## Short problem
Copy out everything in the records from the line containing "Given: Click the Visual Studio Code logo icon" down to the line containing "click(x=27, y=11)", keeping every character the same.

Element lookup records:
# # # #
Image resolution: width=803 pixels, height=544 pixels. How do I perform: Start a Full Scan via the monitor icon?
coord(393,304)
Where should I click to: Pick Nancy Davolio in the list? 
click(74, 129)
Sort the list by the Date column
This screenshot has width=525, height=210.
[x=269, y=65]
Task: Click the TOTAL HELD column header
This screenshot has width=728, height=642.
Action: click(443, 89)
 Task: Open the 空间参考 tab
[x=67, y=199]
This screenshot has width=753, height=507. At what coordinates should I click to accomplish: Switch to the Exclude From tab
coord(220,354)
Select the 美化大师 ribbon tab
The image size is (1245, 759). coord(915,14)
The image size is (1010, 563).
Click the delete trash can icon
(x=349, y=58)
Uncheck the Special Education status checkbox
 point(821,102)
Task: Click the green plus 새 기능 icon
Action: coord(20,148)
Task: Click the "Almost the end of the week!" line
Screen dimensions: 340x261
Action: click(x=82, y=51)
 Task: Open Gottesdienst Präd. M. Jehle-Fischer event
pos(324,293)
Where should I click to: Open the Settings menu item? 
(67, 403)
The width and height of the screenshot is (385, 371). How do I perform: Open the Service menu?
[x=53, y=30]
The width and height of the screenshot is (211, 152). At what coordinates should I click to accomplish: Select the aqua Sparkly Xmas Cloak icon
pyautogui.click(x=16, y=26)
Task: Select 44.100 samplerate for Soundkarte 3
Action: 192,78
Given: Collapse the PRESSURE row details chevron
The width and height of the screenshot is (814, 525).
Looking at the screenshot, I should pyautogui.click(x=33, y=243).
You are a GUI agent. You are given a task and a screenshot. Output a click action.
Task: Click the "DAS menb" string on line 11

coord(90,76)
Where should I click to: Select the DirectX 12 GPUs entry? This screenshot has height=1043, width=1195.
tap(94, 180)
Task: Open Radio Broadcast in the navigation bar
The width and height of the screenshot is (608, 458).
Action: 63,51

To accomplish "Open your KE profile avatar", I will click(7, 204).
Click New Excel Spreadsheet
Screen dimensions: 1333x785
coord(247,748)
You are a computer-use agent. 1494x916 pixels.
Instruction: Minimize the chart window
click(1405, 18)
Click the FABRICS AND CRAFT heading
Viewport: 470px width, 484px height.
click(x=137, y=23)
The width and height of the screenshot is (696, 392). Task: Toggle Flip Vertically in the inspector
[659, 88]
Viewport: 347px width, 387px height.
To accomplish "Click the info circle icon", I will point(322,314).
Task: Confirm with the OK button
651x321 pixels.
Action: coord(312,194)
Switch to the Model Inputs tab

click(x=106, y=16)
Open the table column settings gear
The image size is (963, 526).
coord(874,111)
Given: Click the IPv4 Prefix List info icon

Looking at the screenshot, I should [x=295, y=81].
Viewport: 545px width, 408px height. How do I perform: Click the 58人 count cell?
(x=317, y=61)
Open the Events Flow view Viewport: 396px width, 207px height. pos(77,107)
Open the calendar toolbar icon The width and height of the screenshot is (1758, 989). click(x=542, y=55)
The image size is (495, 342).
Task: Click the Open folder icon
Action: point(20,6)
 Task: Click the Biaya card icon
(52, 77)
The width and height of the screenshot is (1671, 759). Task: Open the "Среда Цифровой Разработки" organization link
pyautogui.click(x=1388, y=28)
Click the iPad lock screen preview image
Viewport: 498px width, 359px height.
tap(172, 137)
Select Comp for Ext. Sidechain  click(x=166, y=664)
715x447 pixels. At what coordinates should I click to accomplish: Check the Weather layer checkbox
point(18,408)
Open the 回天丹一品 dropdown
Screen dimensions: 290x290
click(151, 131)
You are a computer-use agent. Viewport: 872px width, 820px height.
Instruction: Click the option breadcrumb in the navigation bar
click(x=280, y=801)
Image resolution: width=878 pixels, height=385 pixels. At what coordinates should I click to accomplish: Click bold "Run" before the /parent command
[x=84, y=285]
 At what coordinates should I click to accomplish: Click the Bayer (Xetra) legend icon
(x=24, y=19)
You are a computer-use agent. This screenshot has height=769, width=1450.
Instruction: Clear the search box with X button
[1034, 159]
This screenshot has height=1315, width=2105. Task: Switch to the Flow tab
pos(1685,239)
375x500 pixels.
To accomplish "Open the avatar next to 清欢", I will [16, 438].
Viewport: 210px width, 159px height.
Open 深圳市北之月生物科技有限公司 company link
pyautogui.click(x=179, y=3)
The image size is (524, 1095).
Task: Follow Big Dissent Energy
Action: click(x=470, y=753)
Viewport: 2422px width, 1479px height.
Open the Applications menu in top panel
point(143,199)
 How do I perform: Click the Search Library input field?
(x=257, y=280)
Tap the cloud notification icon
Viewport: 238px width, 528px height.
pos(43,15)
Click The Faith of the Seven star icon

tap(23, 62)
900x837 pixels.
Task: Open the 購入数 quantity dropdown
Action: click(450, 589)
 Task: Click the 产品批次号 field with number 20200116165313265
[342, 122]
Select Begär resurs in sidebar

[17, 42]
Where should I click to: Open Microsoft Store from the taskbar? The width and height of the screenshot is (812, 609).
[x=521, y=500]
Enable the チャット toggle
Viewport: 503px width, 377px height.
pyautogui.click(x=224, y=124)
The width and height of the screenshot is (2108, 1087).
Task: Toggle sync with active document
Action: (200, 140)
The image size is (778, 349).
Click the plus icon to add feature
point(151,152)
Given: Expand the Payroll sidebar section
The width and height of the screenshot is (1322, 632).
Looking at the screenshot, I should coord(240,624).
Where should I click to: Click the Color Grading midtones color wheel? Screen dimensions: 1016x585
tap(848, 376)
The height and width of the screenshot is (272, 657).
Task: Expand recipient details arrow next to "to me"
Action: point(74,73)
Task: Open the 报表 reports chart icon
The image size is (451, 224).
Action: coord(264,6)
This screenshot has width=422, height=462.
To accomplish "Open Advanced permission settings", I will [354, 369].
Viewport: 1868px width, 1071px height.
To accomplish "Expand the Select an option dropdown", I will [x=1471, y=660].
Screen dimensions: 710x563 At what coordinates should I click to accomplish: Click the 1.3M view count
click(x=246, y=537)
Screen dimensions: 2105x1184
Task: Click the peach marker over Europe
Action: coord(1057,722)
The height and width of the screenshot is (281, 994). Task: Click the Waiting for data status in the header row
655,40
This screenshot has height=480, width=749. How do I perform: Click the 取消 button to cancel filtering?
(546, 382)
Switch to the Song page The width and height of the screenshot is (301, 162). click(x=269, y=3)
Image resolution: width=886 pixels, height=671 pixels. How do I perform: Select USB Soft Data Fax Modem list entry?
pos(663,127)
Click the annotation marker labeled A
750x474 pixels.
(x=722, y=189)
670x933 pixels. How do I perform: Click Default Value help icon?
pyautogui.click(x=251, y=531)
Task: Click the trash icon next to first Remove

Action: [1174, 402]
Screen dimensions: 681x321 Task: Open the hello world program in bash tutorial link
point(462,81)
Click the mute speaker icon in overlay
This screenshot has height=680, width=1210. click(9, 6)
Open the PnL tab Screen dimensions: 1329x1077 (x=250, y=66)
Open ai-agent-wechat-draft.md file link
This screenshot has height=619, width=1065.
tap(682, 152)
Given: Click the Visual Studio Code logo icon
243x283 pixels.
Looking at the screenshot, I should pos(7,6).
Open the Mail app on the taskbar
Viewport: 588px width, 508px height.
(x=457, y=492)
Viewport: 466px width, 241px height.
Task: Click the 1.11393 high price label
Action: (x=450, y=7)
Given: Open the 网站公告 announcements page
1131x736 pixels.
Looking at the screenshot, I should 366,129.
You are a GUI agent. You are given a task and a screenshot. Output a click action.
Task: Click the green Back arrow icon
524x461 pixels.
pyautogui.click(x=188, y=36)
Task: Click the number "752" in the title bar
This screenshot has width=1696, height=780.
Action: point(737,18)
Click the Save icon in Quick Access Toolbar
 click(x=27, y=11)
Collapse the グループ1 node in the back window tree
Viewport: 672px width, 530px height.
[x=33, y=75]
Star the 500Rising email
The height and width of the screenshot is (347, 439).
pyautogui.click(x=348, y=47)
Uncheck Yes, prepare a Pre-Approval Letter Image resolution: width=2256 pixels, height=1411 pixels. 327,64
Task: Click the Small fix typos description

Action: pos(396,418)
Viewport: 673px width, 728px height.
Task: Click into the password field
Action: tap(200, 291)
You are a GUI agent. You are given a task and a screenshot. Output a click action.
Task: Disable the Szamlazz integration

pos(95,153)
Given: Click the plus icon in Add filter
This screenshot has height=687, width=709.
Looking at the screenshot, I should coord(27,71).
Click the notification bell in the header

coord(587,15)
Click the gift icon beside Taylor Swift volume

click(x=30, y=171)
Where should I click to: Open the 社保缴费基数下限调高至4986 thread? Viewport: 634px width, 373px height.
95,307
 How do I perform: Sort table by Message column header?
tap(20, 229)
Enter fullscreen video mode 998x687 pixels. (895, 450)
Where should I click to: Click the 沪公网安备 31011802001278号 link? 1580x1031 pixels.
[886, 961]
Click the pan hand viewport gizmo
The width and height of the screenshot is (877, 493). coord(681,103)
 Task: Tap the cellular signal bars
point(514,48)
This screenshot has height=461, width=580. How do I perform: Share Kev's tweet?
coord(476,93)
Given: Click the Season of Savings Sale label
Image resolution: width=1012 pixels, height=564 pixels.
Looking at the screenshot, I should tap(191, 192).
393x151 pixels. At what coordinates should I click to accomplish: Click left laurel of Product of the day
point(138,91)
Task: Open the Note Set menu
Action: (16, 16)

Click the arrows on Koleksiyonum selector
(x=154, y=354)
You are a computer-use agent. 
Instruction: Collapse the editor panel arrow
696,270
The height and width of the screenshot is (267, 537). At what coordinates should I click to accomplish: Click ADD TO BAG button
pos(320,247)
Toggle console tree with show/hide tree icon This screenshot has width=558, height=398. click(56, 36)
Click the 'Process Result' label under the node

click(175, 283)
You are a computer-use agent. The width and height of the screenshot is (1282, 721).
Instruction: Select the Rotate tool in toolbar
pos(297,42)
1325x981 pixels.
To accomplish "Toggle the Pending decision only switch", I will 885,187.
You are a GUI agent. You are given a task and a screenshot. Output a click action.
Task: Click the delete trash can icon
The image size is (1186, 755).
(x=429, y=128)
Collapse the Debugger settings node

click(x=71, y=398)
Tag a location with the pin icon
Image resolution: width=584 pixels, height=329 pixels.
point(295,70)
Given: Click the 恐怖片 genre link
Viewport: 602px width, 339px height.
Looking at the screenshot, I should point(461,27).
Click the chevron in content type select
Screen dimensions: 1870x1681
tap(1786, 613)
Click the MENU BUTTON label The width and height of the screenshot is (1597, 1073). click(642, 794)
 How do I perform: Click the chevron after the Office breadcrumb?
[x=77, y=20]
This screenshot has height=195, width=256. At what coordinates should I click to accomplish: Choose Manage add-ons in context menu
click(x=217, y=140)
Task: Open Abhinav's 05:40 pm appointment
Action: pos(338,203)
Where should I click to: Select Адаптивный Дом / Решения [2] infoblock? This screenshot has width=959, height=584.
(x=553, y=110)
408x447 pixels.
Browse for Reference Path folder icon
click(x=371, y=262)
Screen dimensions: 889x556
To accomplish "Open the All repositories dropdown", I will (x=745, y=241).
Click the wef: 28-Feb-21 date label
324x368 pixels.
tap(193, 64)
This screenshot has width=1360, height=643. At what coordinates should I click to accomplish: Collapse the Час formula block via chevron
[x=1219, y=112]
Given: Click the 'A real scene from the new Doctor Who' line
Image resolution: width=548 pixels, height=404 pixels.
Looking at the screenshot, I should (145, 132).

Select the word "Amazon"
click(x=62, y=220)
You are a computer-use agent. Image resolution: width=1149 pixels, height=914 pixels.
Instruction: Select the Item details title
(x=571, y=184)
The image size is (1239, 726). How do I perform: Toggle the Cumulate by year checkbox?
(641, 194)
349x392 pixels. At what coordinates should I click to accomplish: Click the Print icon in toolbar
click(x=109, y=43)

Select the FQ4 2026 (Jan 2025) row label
# # # #
## Exercise response
Given: Click the Visual Studio Code logo icon
243x283 pixels.
Looking at the screenshot, I should pos(7,6).
Open the Mail app on the taskbar
Viewport: 588px width, 508px height.
(x=457, y=492)
Viewport: 466px width, 241px height.
Task: Click the 1.11393 high price label
Action: (x=450, y=7)
Given: Open the 网站公告 announcements page
1131x736 pixels.
Looking at the screenshot, I should 366,129.
You are a GUI agent. You are given a task and a screenshot. Output a click action.
Task: Click the green Back arrow icon
524x461 pixels.
pyautogui.click(x=188, y=36)
Task: Click the number "752" in the title bar
This screenshot has width=1696, height=780.
Action: point(737,18)
Click the Save icon in Quick Access Toolbar
 click(x=27, y=11)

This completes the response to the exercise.